Приступая к анализу новозаветного подтекста «Идиота», мне представляется необходимым подчеркнуть, что в процессе создания этого произведения сложился весь комплекс религиозно-философских убеждений Достоевского, получивших развитие и углубление в его последующих художественных произведениях и публицистике. Вот почему в позднейшем творчестве писателя так часты переклички со многими строками этого романа.

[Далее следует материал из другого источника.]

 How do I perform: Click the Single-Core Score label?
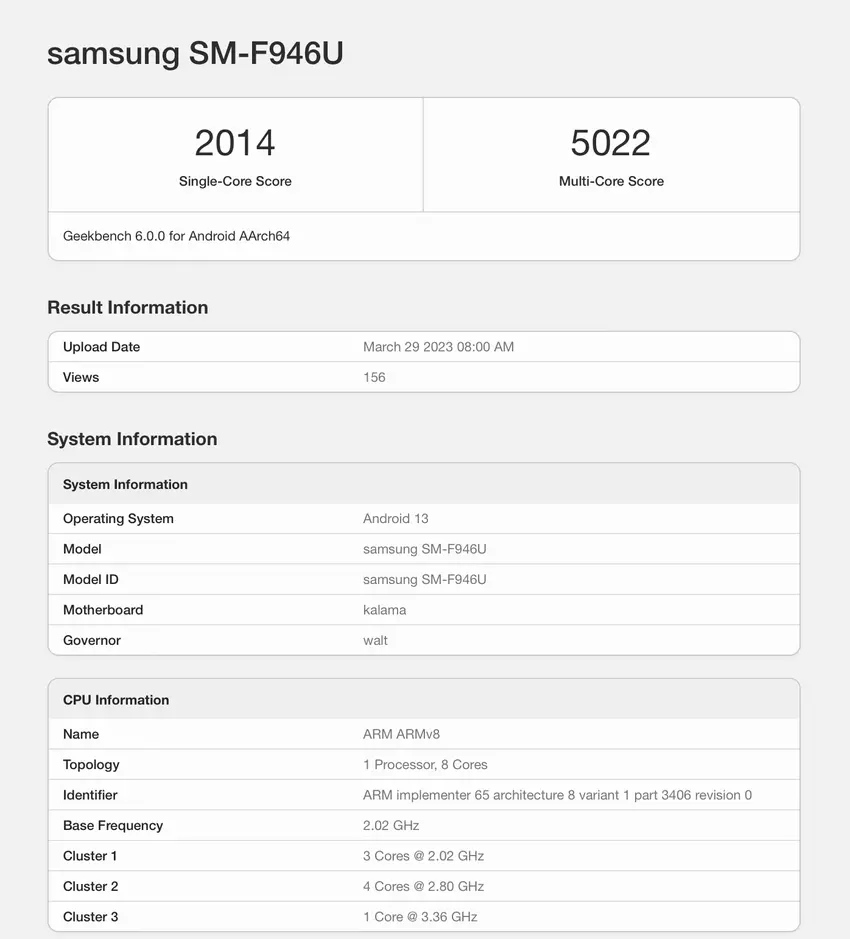(x=235, y=181)
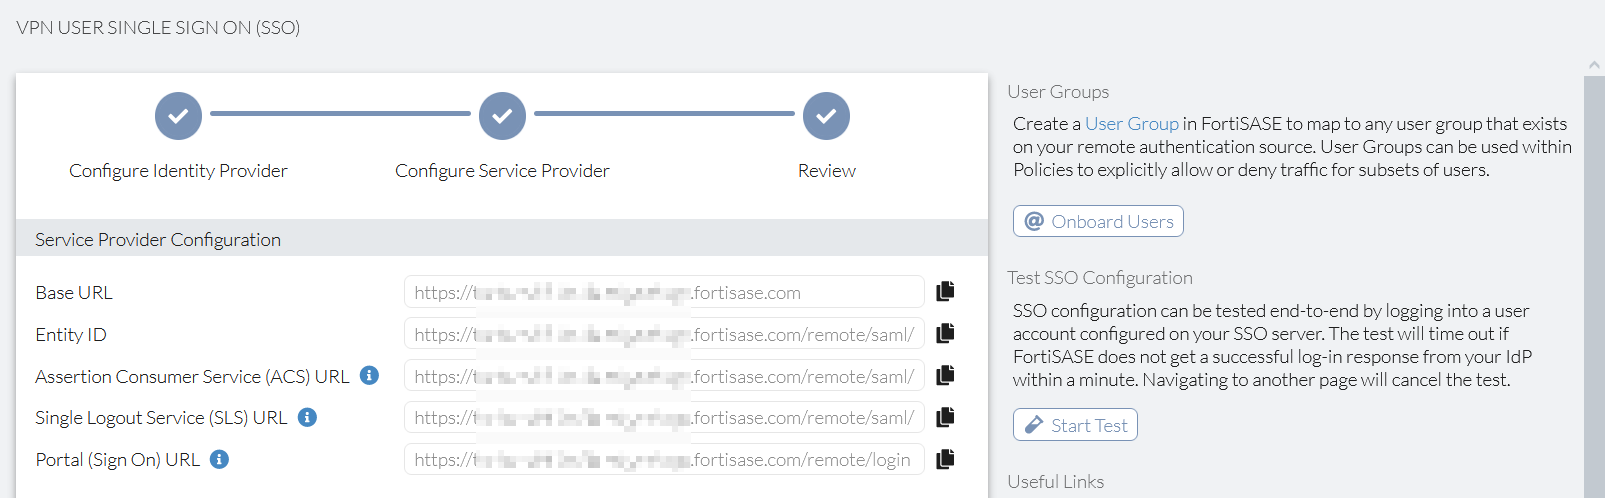Copy the Entity ID value
Viewport: 1605px width, 498px height.
[945, 333]
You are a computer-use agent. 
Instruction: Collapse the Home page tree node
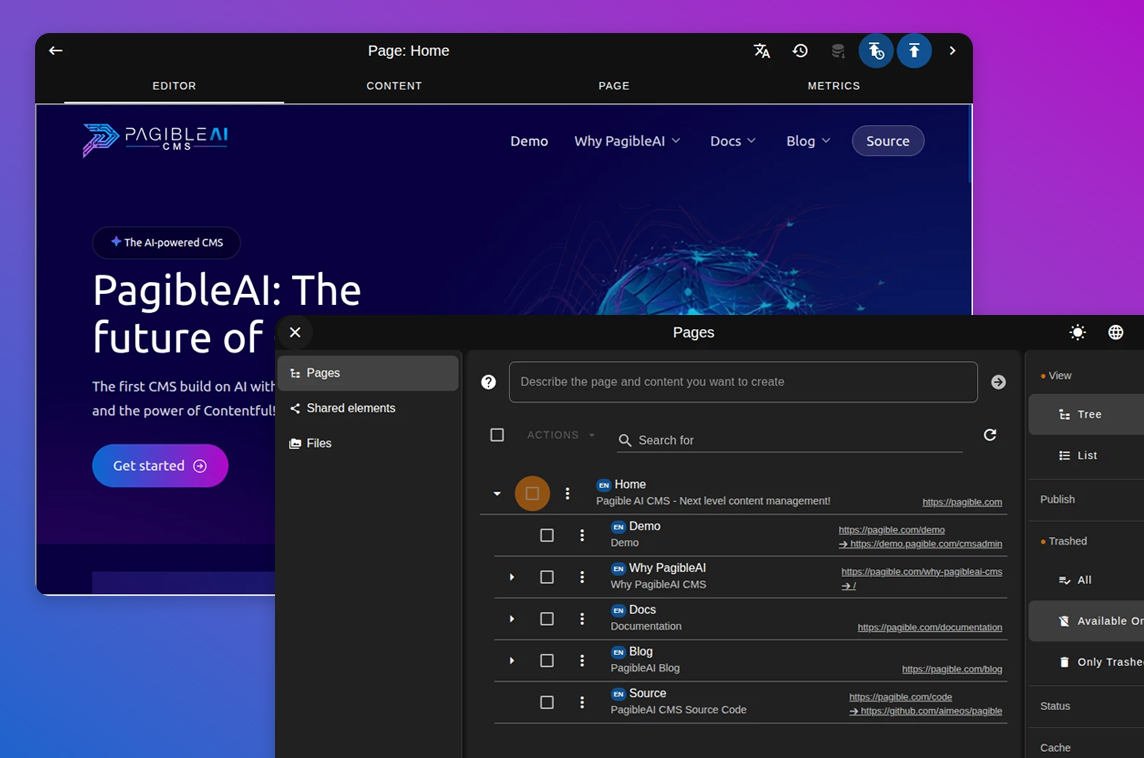click(497, 494)

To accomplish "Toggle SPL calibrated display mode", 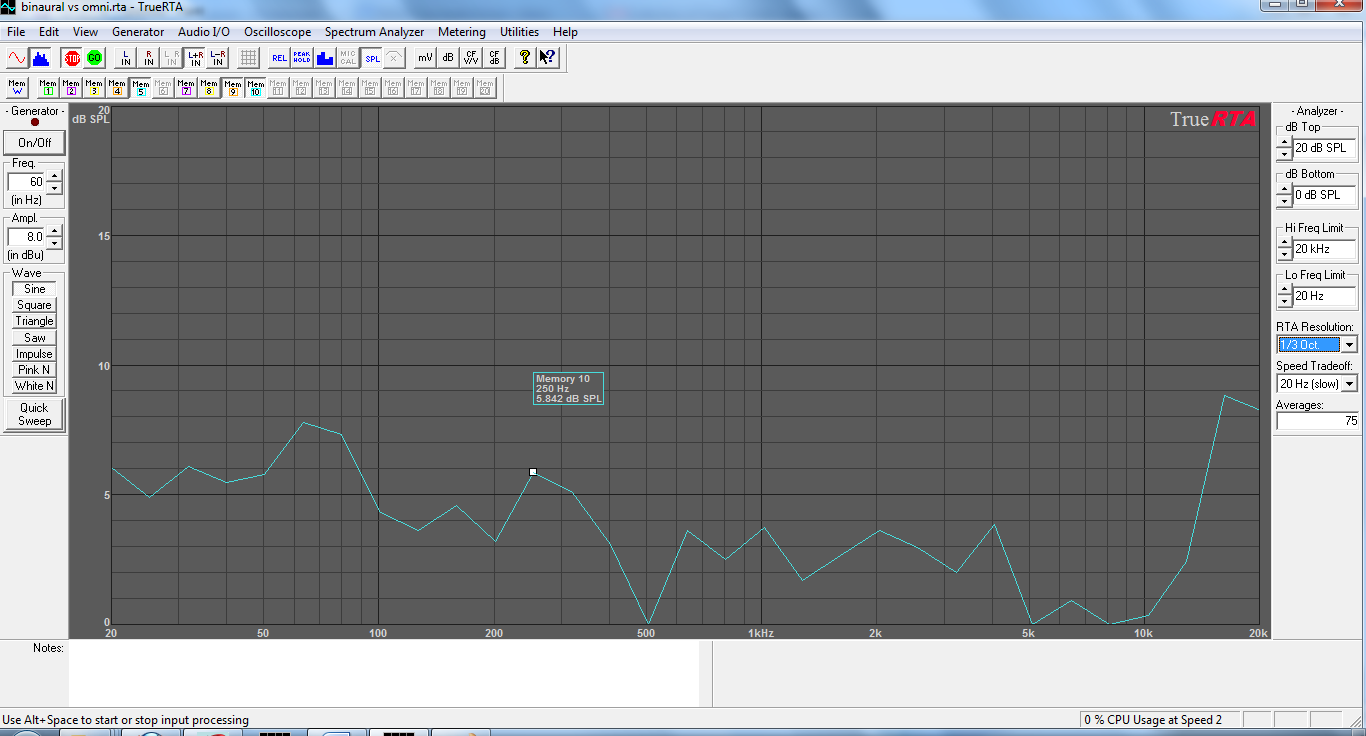I will (371, 57).
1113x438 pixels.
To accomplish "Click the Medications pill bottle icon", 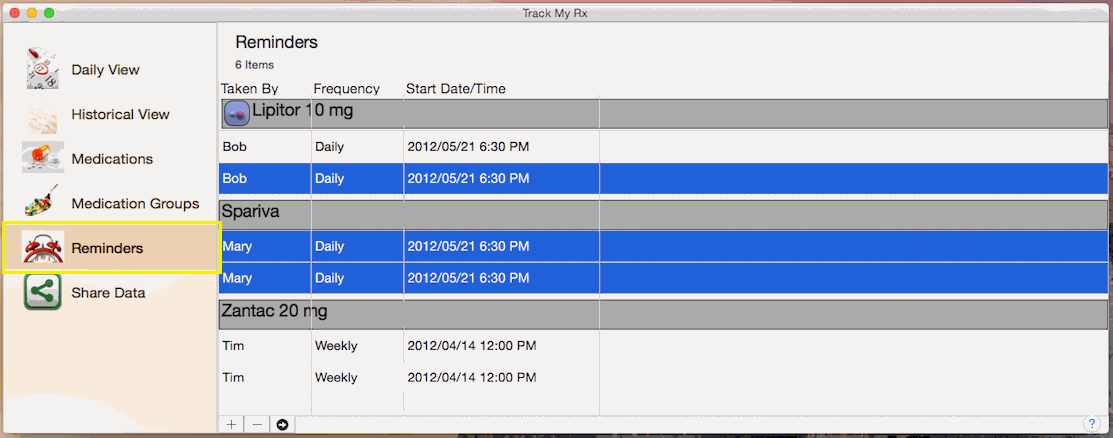I will [42, 158].
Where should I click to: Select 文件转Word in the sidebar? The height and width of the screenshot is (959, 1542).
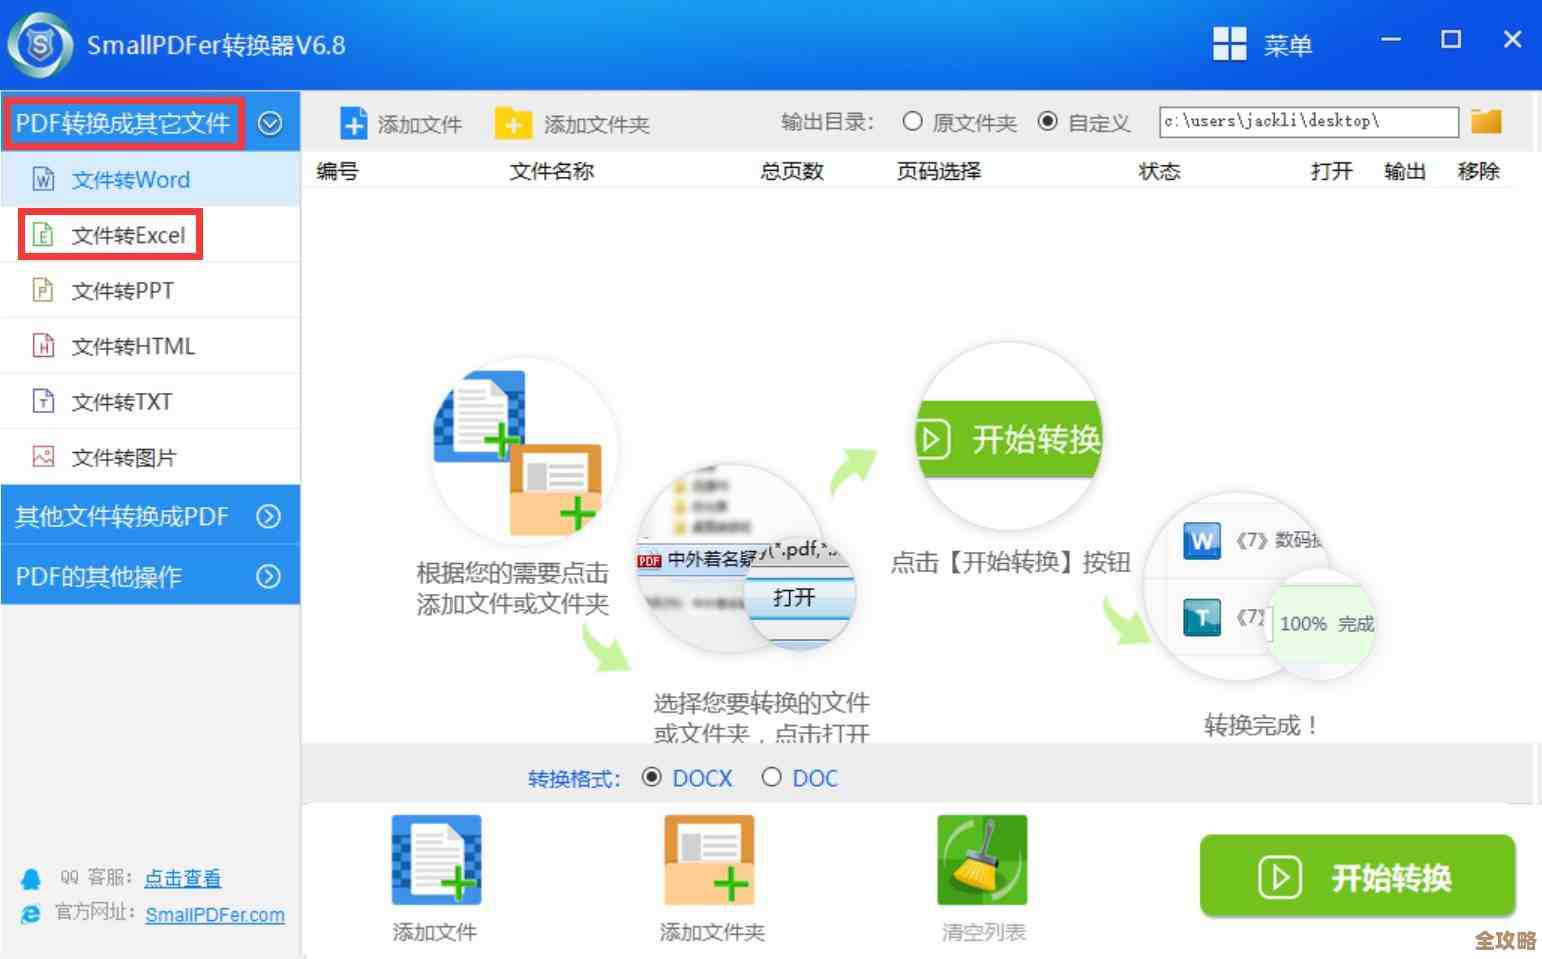click(x=130, y=179)
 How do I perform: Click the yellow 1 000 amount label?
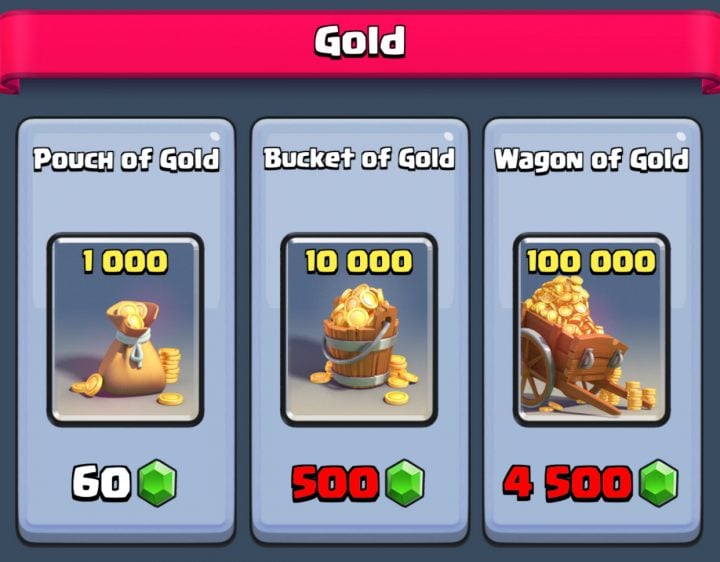125,262
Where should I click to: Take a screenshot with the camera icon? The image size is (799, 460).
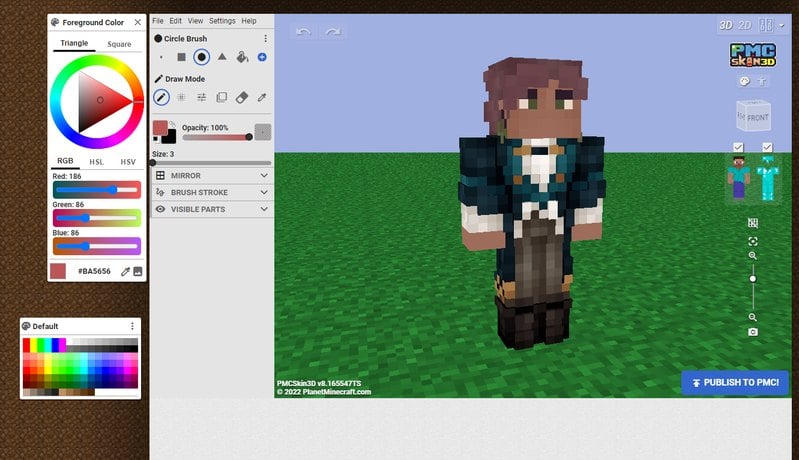[x=753, y=332]
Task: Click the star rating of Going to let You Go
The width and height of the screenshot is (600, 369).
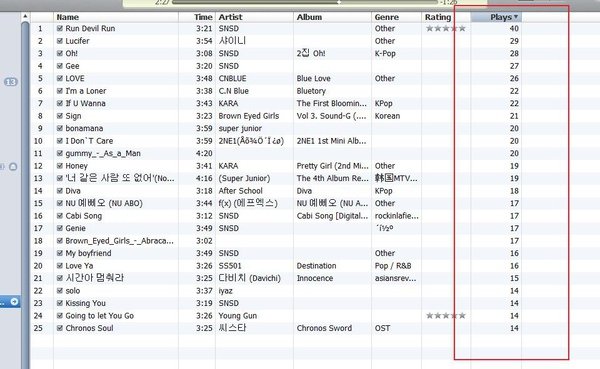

22/10 декабря 1867 года А. Г. Достоевская записала в своем женевском дневнике, что Федор Михайлович начал диктовать ей «новый роман», отказавшись от продолжения первоначальной версии «Идиота»[30]. Черновые записи к обеим редакциям дошли до нас, вероятно, далеко не в полном объеме, а рукописи не сохранились вовсе[31]. Первая из записей к окончательной редакции датирована 7-м марта н. ст. 1868 года; к этому времени вся первая часть «Идиота» уже была опубликована в «Русском Вестнике». Поэтому для прояснения истоков нового замысла писателя еще большую важность приобретают его хорошо известные письма к А. Н. Майкову и С. А. Ивановой от января н. ст. 1868 года, в которых он определяет свою необычайную по трудности задачу: «изобразить вполне прекрасного человека». Приступая к ее выполнению, Федор Михайлович глубоко сознавал дерзновенность своей попытки, так как был убежден, что осуществить ее успешно не удалось еще никому из писателей – не только русских, но и европейских. Они «пасовали», т. е. терпели более или менее значительную неудачу: «Потому что эта задача безмерная. Прекрасное есть идеал, а идеал – ни наш, ни цивилизованной Европы еще далеко не выработался» (282, 241, 251).